Viewers heard him at the beginning of the show announcing the cast and guest stars in his grand, distinctive style, stretching out words for effect. He also closed each show by reading the guests slated to appear for the following week, and sometimes performed voice-overs in skits.
In doing so, he literally introduced TV audiences to some of the era’s biggest names in show business, including such comedy power houses as John Belushi, Gilda Radner, Bill Murray, Eddie Murphy, Billy Crystal, Chris Rock, Mike Myers, Will Ferrell, Tina Fey, Adam Sandler, and Maya Rudolph.
“There is nothing like the moment when Don Pardo says your name at the beginning of the show,” Jimmy Fallon, a former “SNL” cast member said on his own NBC late-night show. “Nothing like that thrill.

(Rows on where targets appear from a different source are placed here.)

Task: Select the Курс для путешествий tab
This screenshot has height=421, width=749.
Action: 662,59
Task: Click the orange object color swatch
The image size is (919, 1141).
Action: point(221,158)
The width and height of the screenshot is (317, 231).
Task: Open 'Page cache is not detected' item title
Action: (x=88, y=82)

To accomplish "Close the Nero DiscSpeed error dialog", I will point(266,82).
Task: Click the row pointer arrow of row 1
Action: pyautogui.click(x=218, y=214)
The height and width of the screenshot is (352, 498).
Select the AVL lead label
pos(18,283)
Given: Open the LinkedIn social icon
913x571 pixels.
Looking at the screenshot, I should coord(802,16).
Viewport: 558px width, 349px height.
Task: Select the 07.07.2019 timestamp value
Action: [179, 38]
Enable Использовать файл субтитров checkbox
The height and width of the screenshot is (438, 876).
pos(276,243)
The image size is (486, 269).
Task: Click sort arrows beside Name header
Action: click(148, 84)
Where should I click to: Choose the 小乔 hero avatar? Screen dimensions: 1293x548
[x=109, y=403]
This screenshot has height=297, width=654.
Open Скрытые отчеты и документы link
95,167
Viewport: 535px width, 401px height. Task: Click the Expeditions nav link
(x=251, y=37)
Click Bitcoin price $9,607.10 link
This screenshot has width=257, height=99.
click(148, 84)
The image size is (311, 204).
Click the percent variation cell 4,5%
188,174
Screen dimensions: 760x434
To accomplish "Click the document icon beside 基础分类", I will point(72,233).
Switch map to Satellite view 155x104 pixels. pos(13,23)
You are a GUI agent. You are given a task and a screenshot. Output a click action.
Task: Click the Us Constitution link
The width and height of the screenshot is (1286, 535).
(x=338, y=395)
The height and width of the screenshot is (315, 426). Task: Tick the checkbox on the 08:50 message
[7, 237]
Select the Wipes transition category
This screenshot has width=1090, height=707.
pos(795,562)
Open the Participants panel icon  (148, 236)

You almost want to cry.”
On Sept 13th 2008 I heard Don Pardo say my name for the first time. I cried until the 16th. Thanks Don. I owe you a coffee.
— Bobby Moynihan (@bibbymoynihan) August 19, 2014
Pardo made rare on-screen appearances on “SNL,” including the time he donned a white tuxedo for a sketch with avant garde rock guitarist Frank Zappa. The show’s writers also used him in bits such as “Don Pardo’s Holiday in an Elevator,” “Waiting for Pardo” and “The Don Pardo Digital Gift Catalog.”
He also was brought on stage at the end of a 2008 show to celebrate his 90th birthday.
Pardo started his broadcasting career at a radio station in Providence, Rhode Island in 1938 and joined NBC in 1944. He announced the assassination of President John F. Kennedy to NBC listeners in 1963.
Before “Saturday Night Live”, game shows provided steady work. He was the announcer for early incarnations of “The Price Is Right,” “Three on a Match,” “Winning Streak,” “Jackpot” and the original “Jeopardy!”
Pardo, who was born Dominick George Pardo on Feb. 22, 1918, in Westfield, Massachusetts, and his wife, Kay, had five children. Kay died in 1995.